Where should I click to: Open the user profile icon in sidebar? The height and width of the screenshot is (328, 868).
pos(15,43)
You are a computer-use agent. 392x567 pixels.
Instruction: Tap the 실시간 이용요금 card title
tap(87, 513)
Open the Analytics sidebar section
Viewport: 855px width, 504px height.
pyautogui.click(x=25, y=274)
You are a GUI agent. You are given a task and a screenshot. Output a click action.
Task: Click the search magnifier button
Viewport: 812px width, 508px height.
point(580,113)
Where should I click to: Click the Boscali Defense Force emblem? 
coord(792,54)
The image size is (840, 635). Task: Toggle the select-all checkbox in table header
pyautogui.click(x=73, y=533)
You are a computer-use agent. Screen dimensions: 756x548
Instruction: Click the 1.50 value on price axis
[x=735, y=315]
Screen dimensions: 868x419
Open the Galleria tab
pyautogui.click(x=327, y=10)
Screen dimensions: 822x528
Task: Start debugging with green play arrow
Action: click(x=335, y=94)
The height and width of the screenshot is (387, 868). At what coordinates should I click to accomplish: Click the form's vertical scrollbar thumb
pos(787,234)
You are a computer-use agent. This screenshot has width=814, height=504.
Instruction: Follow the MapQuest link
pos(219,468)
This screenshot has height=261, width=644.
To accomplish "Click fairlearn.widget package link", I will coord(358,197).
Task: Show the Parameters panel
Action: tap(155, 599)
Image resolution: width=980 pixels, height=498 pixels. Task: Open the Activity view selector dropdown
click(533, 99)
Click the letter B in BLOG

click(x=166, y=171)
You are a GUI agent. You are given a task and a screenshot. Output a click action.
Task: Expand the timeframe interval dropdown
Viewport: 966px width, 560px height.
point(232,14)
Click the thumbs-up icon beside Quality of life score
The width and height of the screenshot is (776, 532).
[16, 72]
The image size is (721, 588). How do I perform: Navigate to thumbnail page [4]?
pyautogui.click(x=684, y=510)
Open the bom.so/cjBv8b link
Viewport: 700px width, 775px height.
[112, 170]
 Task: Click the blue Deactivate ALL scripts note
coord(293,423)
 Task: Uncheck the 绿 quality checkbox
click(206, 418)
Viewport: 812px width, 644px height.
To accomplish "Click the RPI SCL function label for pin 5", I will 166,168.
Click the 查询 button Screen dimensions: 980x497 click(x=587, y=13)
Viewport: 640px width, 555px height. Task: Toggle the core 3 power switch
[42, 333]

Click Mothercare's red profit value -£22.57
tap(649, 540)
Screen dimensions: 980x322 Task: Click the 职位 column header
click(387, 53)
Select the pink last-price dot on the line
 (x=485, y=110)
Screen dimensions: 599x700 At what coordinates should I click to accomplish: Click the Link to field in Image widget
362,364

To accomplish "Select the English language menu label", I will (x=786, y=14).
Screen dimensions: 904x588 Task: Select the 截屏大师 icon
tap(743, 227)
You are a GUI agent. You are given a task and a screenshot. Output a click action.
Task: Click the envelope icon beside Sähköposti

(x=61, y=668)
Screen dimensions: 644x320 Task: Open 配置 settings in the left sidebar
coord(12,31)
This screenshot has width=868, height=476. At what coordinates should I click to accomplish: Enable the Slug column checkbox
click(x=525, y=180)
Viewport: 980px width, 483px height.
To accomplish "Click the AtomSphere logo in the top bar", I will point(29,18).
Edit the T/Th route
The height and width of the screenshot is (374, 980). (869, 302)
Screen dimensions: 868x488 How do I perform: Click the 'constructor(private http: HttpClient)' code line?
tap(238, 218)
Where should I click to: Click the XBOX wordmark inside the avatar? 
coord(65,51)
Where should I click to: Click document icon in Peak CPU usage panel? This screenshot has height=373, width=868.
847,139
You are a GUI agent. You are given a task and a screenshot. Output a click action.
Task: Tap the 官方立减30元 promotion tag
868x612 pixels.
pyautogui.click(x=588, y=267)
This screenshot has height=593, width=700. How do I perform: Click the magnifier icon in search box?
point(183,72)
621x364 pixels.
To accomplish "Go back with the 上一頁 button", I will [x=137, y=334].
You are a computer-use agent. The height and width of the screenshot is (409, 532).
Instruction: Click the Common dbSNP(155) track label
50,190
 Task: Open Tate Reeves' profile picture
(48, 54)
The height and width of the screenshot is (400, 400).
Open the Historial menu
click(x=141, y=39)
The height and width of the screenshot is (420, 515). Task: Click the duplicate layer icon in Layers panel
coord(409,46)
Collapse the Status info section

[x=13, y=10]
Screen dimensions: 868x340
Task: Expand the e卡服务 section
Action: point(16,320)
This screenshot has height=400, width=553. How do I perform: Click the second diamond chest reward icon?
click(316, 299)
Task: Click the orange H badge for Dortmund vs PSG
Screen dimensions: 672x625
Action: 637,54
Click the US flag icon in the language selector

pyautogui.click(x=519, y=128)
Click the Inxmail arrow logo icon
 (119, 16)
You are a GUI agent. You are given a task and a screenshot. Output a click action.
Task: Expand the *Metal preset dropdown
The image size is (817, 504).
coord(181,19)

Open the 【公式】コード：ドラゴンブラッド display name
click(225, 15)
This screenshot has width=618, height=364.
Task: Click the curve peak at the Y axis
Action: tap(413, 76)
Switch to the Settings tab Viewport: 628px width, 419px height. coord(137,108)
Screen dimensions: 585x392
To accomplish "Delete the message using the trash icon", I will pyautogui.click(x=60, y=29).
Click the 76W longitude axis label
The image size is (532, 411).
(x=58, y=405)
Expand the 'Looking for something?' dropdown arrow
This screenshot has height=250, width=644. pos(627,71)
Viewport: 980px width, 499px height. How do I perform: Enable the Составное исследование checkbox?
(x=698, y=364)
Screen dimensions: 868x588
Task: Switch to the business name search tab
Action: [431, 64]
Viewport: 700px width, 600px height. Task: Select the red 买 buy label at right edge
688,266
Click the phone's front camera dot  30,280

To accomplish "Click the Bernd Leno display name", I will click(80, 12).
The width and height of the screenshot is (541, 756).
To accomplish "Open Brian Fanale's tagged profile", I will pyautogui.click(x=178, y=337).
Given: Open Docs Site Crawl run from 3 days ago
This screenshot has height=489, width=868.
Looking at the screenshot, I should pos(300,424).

§

### Problem to solve
Output the full listing exactly as it stands.

### Solution for this exercise
Where should I click to: Open the user profile icon in sidebar? The height and width of the screenshot is (328, 868).
pos(15,43)
You are a computer-use agent. 392x567 pixels.
Instruction: Tap the 실시간 이용요금 card title
tap(87, 513)
Open the Analytics sidebar section
Viewport: 855px width, 504px height.
pyautogui.click(x=25, y=274)
You are a GUI agent. You are given a task and a screenshot. Output a click action.
Task: Click the search magnifier button
Viewport: 812px width, 508px height.
point(580,113)
Where should I click to: Click the Boscali Defense Force emblem? 
coord(792,54)
The image size is (840, 635). Task: Toggle the select-all checkbox in table header
pyautogui.click(x=73, y=533)
You are a computer-use agent. Screen dimensions: 756x548
Instruction: Click the 1.50 value on price axis
[x=735, y=315]
Screen dimensions: 868x419
Open the Galleria tab
pyautogui.click(x=327, y=10)
Screen dimensions: 822x528
Task: Start debugging with green play arrow
Action: click(x=335, y=94)
The height and width of the screenshot is (387, 868). At what coordinates should I click to accomplish: Click the form's vertical scrollbar thumb
pos(787,234)
You are a computer-use agent. This screenshot has width=814, height=504.
Instruction: Follow the MapQuest link
pos(219,468)
This screenshot has height=261, width=644.
To accomplish "Click fairlearn.widget package link", I will coord(358,197).
Task: Show the Parameters panel
Action: tap(155, 599)
Image resolution: width=980 pixels, height=498 pixels. Task: Open the Activity view selector dropdown
click(533, 99)
Click the letter B in BLOG

click(x=166, y=171)
You are a GUI agent. You are given a task and a screenshot. Output a click action.
Task: Expand the timeframe interval dropdown
Viewport: 966px width, 560px height.
point(232,14)
Click the thumbs-up icon beside Quality of life score
The width and height of the screenshot is (776, 532).
[16, 72]
The image size is (721, 588). How do I perform: Navigate to thumbnail page [4]?
pyautogui.click(x=684, y=510)
Open the bom.so/cjBv8b link
Viewport: 700px width, 775px height.
[112, 170]
 Task: Click the blue Deactivate ALL scripts note
coord(293,423)
 Task: Uncheck the 绿 quality checkbox
click(206, 418)
Viewport: 812px width, 644px height.
To accomplish "Click the RPI SCL function label for pin 5", I will 166,168.
Click the 查询 button Screen dimensions: 980x497 click(x=587, y=13)
Viewport: 640px width, 555px height. Task: Toggle the core 3 power switch
[42, 333]

Click Mothercare's red profit value -£22.57
tap(649, 540)
Screen dimensions: 980x322 Task: Click the 职位 column header
click(387, 53)
Select the pink last-price dot on the line
 (x=485, y=110)
Screen dimensions: 599x700 At what coordinates should I click to accomplish: Click the Link to field in Image widget
362,364

To accomplish "Select the English language menu label", I will (x=786, y=14).
Screen dimensions: 904x588 Task: Select the 截屏大师 icon
tap(743, 227)
You are a GUI agent. You are given a task and a screenshot. Output a click action.
Task: Click the envelope icon beside Sähköposti

(x=61, y=668)
Screen dimensions: 644x320 Task: Open 配置 settings in the left sidebar
coord(12,31)
This screenshot has width=868, height=476. At what coordinates should I click to accomplish: Enable the Slug column checkbox
click(x=525, y=180)
Viewport: 980px width, 483px height.
To accomplish "Click the AtomSphere logo in the top bar", I will point(29,18).
Edit the T/Th route
The height and width of the screenshot is (374, 980). (869, 302)
Screen dimensions: 868x488 How do I perform: Click the 'constructor(private http: HttpClient)' code line?
tap(238, 218)
Where should I click to: Click the XBOX wordmark inside the avatar? 
coord(65,51)
Where should I click to: Click document icon in Peak CPU usage panel? This screenshot has height=373, width=868.
847,139
You are a GUI agent. You are given a task and a screenshot. Output a click action.
Task: Tap the 官方立减30元 promotion tag
868x612 pixels.
pyautogui.click(x=588, y=267)
This screenshot has height=593, width=700. How do I perform: Click the magnifier icon in search box?
point(183,72)
621x364 pixels.
To accomplish "Go back with the 上一頁 button", I will [x=137, y=334].
You are a computer-use agent. The height and width of the screenshot is (409, 532).
Instruction: Click the Common dbSNP(155) track label
50,190
 Task: Open Tate Reeves' profile picture
(48, 54)
The height and width of the screenshot is (400, 400).
Open the Historial menu
click(x=141, y=39)
The height and width of the screenshot is (420, 515). Task: Click the duplicate layer icon in Layers panel
coord(409,46)
Collapse the Status info section

[x=13, y=10]
Screen dimensions: 868x340
Task: Expand the e卡服务 section
Action: point(16,320)
This screenshot has height=400, width=553. How do I perform: Click the second diamond chest reward icon?
click(316, 299)
Task: Click the orange H badge for Dortmund vs PSG
Screen dimensions: 672x625
Action: 637,54
Click the US flag icon in the language selector

pyautogui.click(x=519, y=128)
Click the Inxmail arrow logo icon
 (119, 16)
You are a GUI agent. You are given a task and a screenshot. Output a click action.
Task: Expand the *Metal preset dropdown
The image size is (817, 504).
coord(181,19)

Open the 【公式】コード：ドラゴンブラッド display name
click(225, 15)
This screenshot has width=618, height=364.
Task: Click the curve peak at the Y axis
Action: tap(413, 76)
Switch to the Settings tab Viewport: 628px width, 419px height. coord(137,108)
Screen dimensions: 585x392
To accomplish "Delete the message using the trash icon", I will pyautogui.click(x=60, y=29).
Click the 76W longitude axis label
The image size is (532, 411).
(x=58, y=405)
Expand the 'Looking for something?' dropdown arrow
This screenshot has height=250, width=644. pos(627,71)
Viewport: 980px width, 499px height. How do I perform: Enable the Составное исследование checkbox?
(x=698, y=364)
Screen dimensions: 868x588
Task: Switch to the business name search tab
Action: [431, 64]
Viewport: 700px width, 600px height. Task: Select the red 买 buy label at right edge
688,266
Click the phone's front camera dot  30,280

To accomplish "Click the Bernd Leno display name", I will click(80, 12).
The width and height of the screenshot is (541, 756).
To accomplish "Open Brian Fanale's tagged profile", I will pyautogui.click(x=178, y=337).
Given: Open Docs Site Crawl run from 3 days ago
This screenshot has height=489, width=868.
Looking at the screenshot, I should pos(300,424).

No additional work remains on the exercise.